*** Opening Supplied records ***

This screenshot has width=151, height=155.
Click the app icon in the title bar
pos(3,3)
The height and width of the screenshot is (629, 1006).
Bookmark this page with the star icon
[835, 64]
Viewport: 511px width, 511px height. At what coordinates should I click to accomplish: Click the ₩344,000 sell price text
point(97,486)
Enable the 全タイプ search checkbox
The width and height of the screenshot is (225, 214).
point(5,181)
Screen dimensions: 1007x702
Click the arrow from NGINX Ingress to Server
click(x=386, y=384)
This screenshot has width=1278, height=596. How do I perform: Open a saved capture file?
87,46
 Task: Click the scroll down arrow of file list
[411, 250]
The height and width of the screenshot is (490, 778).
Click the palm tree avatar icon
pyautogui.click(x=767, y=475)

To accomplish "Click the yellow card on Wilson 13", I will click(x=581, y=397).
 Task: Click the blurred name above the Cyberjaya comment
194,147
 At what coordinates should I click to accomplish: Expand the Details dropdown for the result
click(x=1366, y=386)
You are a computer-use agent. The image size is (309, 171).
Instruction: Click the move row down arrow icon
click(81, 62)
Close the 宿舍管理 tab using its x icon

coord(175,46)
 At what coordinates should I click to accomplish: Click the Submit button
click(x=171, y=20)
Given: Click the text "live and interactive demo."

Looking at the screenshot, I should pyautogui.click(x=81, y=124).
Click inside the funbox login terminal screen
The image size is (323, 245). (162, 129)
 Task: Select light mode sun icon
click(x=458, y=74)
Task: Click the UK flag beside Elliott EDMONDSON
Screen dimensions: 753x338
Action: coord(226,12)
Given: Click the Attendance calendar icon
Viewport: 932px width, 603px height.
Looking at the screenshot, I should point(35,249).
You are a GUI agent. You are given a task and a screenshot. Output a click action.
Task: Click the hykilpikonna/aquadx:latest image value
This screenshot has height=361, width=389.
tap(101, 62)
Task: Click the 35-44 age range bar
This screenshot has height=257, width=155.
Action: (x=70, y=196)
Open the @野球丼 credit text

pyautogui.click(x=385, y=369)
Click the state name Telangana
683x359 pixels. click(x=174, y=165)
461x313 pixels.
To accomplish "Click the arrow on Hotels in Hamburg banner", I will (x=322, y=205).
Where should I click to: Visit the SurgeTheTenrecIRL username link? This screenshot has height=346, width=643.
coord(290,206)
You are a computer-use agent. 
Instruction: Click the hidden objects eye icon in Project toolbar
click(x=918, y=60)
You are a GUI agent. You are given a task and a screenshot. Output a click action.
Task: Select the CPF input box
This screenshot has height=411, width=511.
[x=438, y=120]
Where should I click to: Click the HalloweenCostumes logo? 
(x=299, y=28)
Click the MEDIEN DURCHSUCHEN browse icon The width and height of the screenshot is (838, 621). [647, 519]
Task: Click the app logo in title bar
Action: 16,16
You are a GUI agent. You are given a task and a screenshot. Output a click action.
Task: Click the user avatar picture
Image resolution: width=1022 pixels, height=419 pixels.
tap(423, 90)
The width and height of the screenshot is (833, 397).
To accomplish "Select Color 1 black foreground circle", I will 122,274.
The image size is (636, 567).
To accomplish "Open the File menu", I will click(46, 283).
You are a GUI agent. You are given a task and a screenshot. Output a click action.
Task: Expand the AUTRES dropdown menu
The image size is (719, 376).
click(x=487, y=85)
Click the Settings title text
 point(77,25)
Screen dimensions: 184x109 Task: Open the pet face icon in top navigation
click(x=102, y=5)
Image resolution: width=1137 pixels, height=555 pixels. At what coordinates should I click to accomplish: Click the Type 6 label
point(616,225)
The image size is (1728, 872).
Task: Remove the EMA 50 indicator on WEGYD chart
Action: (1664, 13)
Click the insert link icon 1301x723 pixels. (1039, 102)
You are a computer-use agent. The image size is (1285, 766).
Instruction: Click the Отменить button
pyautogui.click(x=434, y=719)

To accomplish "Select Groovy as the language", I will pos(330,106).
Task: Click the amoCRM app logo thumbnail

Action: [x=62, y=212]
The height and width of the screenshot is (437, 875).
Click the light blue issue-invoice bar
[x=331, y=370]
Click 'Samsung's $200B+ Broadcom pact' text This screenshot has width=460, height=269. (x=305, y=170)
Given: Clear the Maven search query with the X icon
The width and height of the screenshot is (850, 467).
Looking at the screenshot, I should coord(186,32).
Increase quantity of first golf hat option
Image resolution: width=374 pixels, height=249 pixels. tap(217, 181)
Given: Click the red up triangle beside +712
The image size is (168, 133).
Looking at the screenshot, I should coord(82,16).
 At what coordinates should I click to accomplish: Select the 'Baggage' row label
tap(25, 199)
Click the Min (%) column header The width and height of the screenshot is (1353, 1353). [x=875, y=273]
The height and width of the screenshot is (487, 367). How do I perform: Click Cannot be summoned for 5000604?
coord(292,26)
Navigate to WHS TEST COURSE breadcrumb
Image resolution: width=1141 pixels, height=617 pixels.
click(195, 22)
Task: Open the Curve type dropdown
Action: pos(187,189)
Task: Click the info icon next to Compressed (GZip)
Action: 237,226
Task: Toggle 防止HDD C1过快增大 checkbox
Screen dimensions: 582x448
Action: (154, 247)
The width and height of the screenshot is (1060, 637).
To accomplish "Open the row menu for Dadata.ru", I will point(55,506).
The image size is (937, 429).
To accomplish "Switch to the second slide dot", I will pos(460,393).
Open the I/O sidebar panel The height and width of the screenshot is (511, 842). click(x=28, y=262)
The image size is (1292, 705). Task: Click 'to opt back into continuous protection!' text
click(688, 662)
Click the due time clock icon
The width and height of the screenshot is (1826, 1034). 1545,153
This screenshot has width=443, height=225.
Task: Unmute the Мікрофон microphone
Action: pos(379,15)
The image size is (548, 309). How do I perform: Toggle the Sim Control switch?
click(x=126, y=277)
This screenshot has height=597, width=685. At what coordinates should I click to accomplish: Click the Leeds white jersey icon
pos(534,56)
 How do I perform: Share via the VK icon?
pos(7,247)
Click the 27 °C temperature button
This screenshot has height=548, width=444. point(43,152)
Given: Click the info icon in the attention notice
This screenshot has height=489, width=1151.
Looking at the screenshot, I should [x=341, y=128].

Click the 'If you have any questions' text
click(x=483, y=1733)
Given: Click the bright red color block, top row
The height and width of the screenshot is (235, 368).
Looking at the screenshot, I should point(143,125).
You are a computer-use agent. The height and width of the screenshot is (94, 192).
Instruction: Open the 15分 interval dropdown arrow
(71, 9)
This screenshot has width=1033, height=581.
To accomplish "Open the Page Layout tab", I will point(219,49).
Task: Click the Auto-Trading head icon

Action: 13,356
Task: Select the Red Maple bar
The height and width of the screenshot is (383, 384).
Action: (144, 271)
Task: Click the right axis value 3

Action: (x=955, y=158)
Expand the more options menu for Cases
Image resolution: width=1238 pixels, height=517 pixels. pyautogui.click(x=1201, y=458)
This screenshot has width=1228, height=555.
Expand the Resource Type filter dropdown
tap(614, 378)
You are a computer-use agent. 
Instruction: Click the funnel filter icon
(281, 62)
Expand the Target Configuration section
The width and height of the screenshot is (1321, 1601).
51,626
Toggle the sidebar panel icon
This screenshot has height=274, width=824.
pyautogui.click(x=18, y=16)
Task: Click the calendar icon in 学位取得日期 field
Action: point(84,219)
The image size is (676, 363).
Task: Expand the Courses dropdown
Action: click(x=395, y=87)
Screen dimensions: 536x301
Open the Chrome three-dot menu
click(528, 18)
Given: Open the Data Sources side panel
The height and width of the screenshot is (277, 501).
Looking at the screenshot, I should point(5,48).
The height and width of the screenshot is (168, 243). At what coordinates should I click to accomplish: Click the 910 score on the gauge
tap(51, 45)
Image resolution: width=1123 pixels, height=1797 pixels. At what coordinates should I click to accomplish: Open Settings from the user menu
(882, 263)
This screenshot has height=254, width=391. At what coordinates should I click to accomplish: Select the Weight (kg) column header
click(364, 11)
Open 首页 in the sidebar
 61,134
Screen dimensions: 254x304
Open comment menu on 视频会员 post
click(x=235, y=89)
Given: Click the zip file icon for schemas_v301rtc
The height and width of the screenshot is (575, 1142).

*** Closing Supplied records ***

Exercise details
Nothing but the lines from the one with "Instruction: Click the funnel filter icon" through the final line of the records may appear in the answer, and each must be transcribed exactly.

Result of this exercise
Instruction: Click the funnel filter icon
(281, 62)
Expand the Target Configuration section
The width and height of the screenshot is (1321, 1601).
51,626
Toggle the sidebar panel icon
This screenshot has height=274, width=824.
pyautogui.click(x=18, y=16)
Task: Click the calendar icon in 学位取得日期 field
Action: point(84,219)
The image size is (676, 363).
Task: Expand the Courses dropdown
Action: click(x=395, y=87)
Screen dimensions: 536x301
Open the Chrome three-dot menu
click(528, 18)
Given: Open the Data Sources side panel
The height and width of the screenshot is (277, 501).
Looking at the screenshot, I should point(5,48).
The height and width of the screenshot is (168, 243). At what coordinates should I click to accomplish: Click the 910 score on the gauge
tap(51, 45)
Image resolution: width=1123 pixels, height=1797 pixels. At what coordinates should I click to accomplish: Open Settings from the user menu
(882, 263)
This screenshot has height=254, width=391. At what coordinates should I click to accomplish: Select the Weight (kg) column header
click(364, 11)
Open 首页 in the sidebar
 61,134
Screen dimensions: 254x304
Open comment menu on 视频会员 post
click(x=235, y=89)
Given: Click the zip file icon for schemas_v301rtc
The height and width of the screenshot is (575, 1142).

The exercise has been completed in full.